Hou jij van verhalen bedenken? Dat wordt door te Denkdobbelen extra leuk. Je kunt zo natuurlijk ook toneelstukjes verzinnen.
Wat gaan we doen dit keer?
De kinderen bedenken een verhaal bij de gedobbelde woorden.
Hoe werkt het?
Wolk 1: bijvoeglijk naamwoorden
Bijvoorbeeld: boze, koude, grote, jarige, harige, vlekkerige, etc.
Wolk 2: zelfstandig naamwoorden, denk hierbij aan mensen, dieren, dingen, eten of fantasiewezens.
Bijvoorbeeld mug, fiets, kanon of patat, toverfee, koe, boom, etc.
Wolk 3: werkwoorden, dus dingen die je kunt doen
Bijvoorbeeld fietsen, spelen, slapen, springen, zweven of computeren.
Wolk 4: plaatsbepalingen
Bijvoorbeeld: straat, bed, bagagekluisje, supermarkt, zolder, bos, etc
Dobbel nu een combinatie, kunnen de kinderen daar een verhaal bij verzinnen.
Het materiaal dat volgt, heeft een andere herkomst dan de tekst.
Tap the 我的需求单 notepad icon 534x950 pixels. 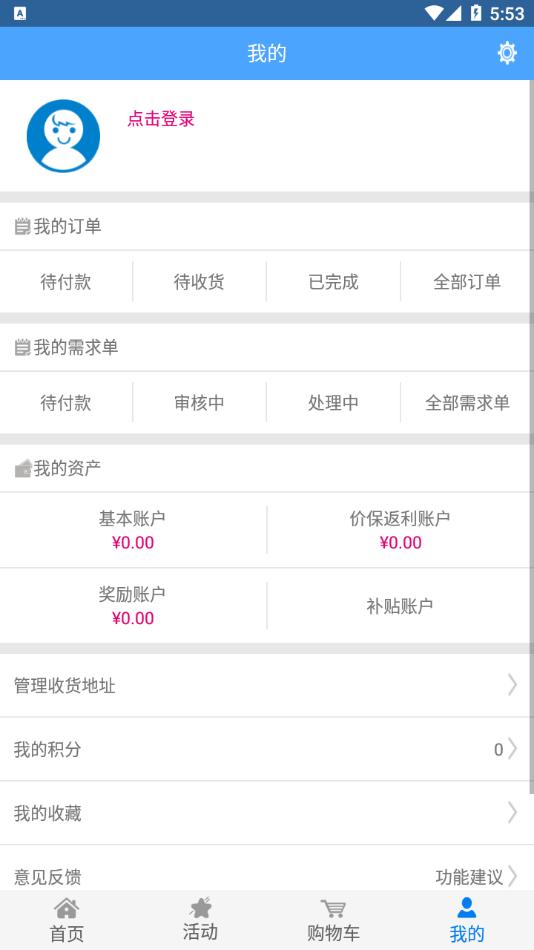point(22,348)
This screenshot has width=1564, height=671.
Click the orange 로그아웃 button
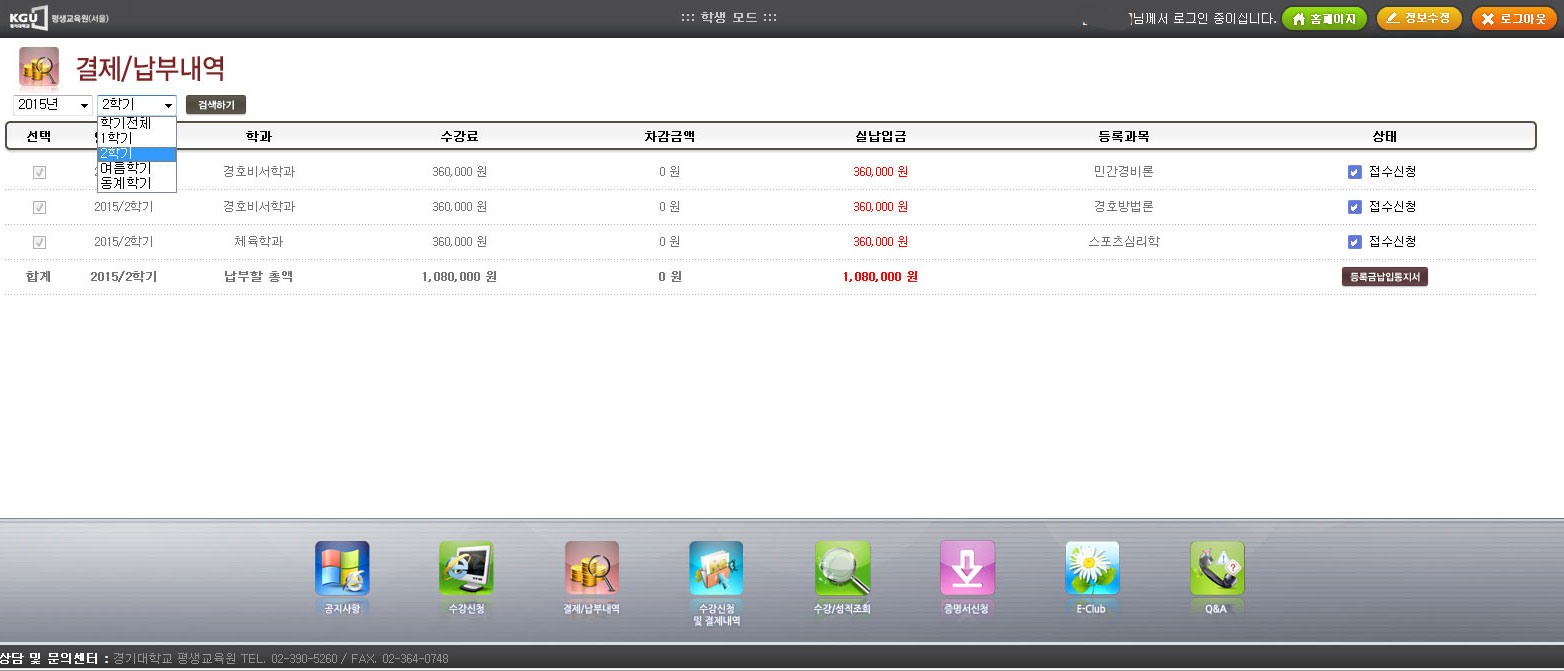coord(1514,19)

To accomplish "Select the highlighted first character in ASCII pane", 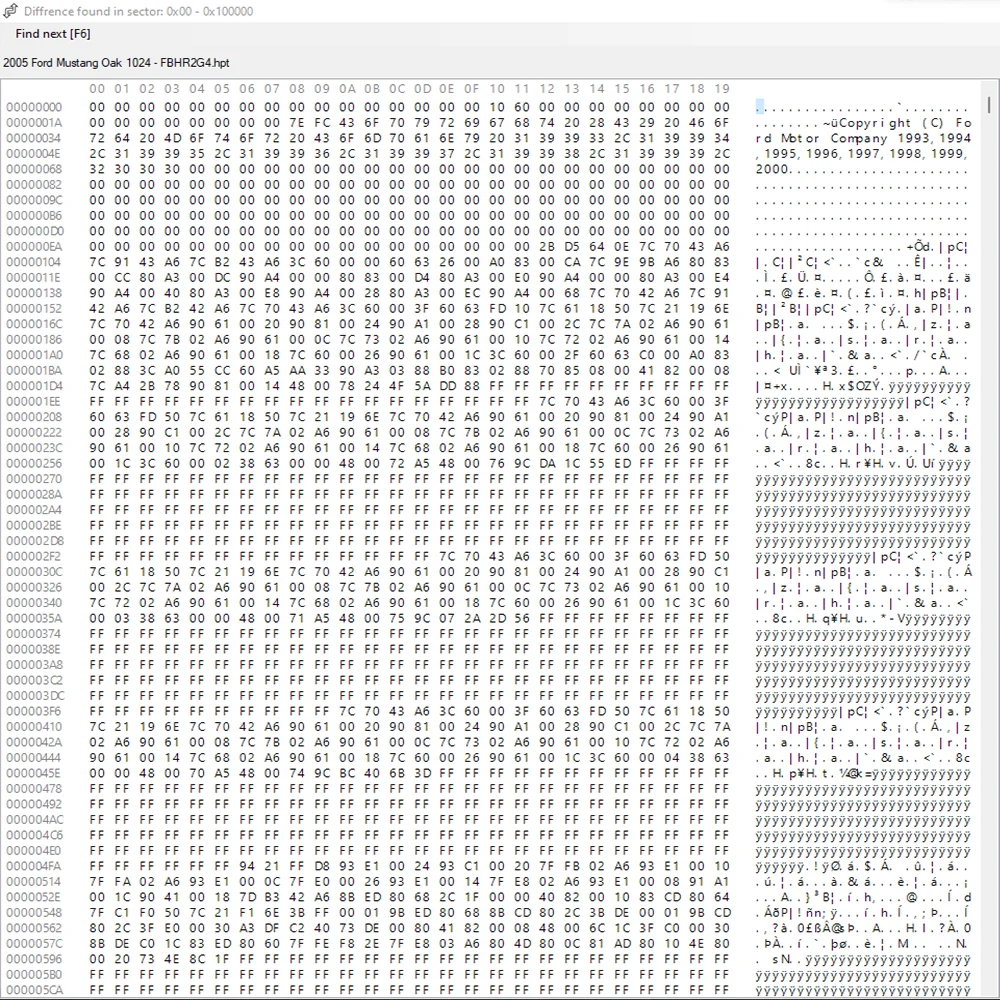I will click(760, 107).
Herhaal dit meerder keren. Je kunt ook elke nieuwe combinatie laten aansluiten op wat er bedacht is.
Voorbeeld:
* Blij + koe + vliegen + straten
* Vierkant + boom + springen + tuin
Samen kan dit dan worden:
Er was eens een hele blije koe. Hij huppelde door de straten. Hij maakte er ook sprongetjes bij en ineens landde hij niet meer. Hij bleef zweven, hij vloog! Hij kon alleen niet sturen en vloog recht op een boom in de tuin van buurman Pietje af. Een grote, vierkante boom. De koe wilde zijn ogen dicht knijpen maar toen zag hij ineens dat de boom opzij sprong.